Trees are a collection of items, much like an array or linked list. As a result, they share many operations with other collections – namely inserting an item, removing an item, searching for an item, and traversing the collection.

So, what does the interface for a tree look like?

public interface Tree<T> {
    public void insert(T item);
    public void remove(T item);
    public boolean contains(T item);
    public void traverse(???);
}

Note that traverse is missing a parameter. We want to pass something in to the traversal method that actually does something when we traverse the nodes, since the tree doesn’t actually know in advance what we want to do at each node. We’ll assume there is some Visitor class that handles this task.

As simple as the concept of a tree is, there are many ways to represent it, each with their pros and cons and situational uses.

Binary Search Trees

Binary search trees are the simplest tree representation. A node can have up to two children, those being the left or right child. Think of a family tree in reverse, in which instead of having two parents to a child one would have two children to a parent. Binary search trees also have a constraint that their contents must be ordered such that for any node, all items on the left subtree are less than, and all items on the right subtree are greater than.

We use a private inner class to represent a node in the binary search tree that keeps track of its own left and right subtrees.

private class BinaryTreeNode<U extends Comparable<? super U>> {
    public U value;
    public BinarySearchTree<U> left = new BinarySearchTree<>();
    public BinarySearchTree<U> right = new BinarySearchTree<>();
    public BinaryTreeNode(U val) {
        this.value = val;
    }
}

Implementation

Insertion

Inserting is as simple as checking whether it should go in the current tree (if there is no root) or it should go in the left or right subtree.

public void insert(T item) {
    if (root == null) this.root = new BinaryTreeNode<>(item);
    else if (item.compareTo(this.root.value) < 0) this.root.left.insert(item);
    else if (item.compareTo(this.root.value) > 0) this.root.right.insert(item);
}

In the case of the inserted item matching an existing value, we just ignore the insertion.
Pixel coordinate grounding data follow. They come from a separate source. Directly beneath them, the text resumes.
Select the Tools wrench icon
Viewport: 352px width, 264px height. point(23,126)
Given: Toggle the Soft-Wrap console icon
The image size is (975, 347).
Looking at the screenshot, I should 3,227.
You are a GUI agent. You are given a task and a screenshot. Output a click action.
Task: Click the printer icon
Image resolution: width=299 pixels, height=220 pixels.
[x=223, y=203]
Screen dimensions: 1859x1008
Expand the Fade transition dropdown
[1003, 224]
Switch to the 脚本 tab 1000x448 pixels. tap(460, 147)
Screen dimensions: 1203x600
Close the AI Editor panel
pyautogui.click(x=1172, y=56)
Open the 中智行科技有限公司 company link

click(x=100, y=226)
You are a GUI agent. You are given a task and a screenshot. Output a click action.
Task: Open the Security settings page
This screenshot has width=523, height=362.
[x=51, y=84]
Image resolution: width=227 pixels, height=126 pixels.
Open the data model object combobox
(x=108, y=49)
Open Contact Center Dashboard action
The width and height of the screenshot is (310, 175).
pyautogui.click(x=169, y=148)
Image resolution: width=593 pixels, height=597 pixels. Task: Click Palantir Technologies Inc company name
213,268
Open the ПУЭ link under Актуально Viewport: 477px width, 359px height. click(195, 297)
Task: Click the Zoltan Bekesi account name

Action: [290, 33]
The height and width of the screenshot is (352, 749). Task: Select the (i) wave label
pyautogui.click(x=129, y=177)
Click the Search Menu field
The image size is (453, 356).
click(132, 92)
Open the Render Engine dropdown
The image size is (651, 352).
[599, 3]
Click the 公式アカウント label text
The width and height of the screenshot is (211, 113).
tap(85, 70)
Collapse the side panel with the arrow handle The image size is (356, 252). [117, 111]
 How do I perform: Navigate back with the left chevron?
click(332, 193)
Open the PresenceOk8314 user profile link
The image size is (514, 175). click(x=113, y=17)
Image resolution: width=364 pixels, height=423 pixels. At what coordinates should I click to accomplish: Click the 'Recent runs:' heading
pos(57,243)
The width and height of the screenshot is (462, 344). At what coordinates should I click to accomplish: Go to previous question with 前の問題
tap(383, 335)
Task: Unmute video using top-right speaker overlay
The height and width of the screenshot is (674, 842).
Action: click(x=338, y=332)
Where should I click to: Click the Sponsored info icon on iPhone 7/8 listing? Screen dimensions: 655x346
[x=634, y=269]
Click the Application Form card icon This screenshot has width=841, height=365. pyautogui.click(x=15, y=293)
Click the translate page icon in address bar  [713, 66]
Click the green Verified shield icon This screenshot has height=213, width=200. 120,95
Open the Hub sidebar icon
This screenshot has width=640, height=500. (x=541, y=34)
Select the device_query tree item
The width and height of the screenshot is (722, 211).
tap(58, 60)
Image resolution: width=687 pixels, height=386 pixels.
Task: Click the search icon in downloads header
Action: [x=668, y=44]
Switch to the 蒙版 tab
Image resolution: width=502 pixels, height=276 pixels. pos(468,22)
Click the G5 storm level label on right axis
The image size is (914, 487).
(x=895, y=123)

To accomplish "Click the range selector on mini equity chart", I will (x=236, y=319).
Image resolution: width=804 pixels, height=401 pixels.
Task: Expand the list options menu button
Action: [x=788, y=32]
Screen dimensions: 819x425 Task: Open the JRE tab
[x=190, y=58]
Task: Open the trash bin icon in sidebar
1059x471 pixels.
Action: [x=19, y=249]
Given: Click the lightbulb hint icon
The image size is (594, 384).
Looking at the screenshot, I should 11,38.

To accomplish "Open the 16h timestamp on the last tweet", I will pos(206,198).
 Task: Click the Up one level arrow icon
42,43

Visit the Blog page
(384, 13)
There are alternative approaches to inserting duplicates such as always placing them in the left or right subtree, or storing a list of the items at the node, or if the items are guaranteed to be the same, storing a counter at the node. All of these approaches introduce additional complexity that we’ll avoid for now.

Insertion is ideally completed in O(lg(n)) time, as we can halve the amount of the tree we need to work with on each iteration. However, since a binary search tree does not need to be balanced, we could end up with what is essentially a linked list of nodes, giving us a worst case of O(n) time. We’ll cover how to get around this with self-balancing trees later.

Searching

Searching is also very simple in a binary search tree – go figure!

public boolean contains(T item) {
    if (root == null) return false;
    else if (item.compareTo(this.root.value) < 0) return root.left.contains(item);
    else if (item.compareTo(this.root.value) > 0) return root.right.contains(item);
    else return true;
}

Much like insertion, searching is done by checking the current node and then either the left or right subtree if necessary. Because of this, searching has the same time complexity and issues as insertion does, meaning we have an ideal O(lg(n)) time, but a worst-case O(n) time.

Deletion

Things start to get tricky when we start trying to delete nodes from a binary search tree. There are a few cases to consider what should happen when we try to delete a node that:

  1. doesn’t exist
  2. has no children
  3. has one child
  4. has two children

Luckily, the first two cases are trivial to implement, and the third only requires a bit of work. The fourth on the other hand can be a bit more challenging.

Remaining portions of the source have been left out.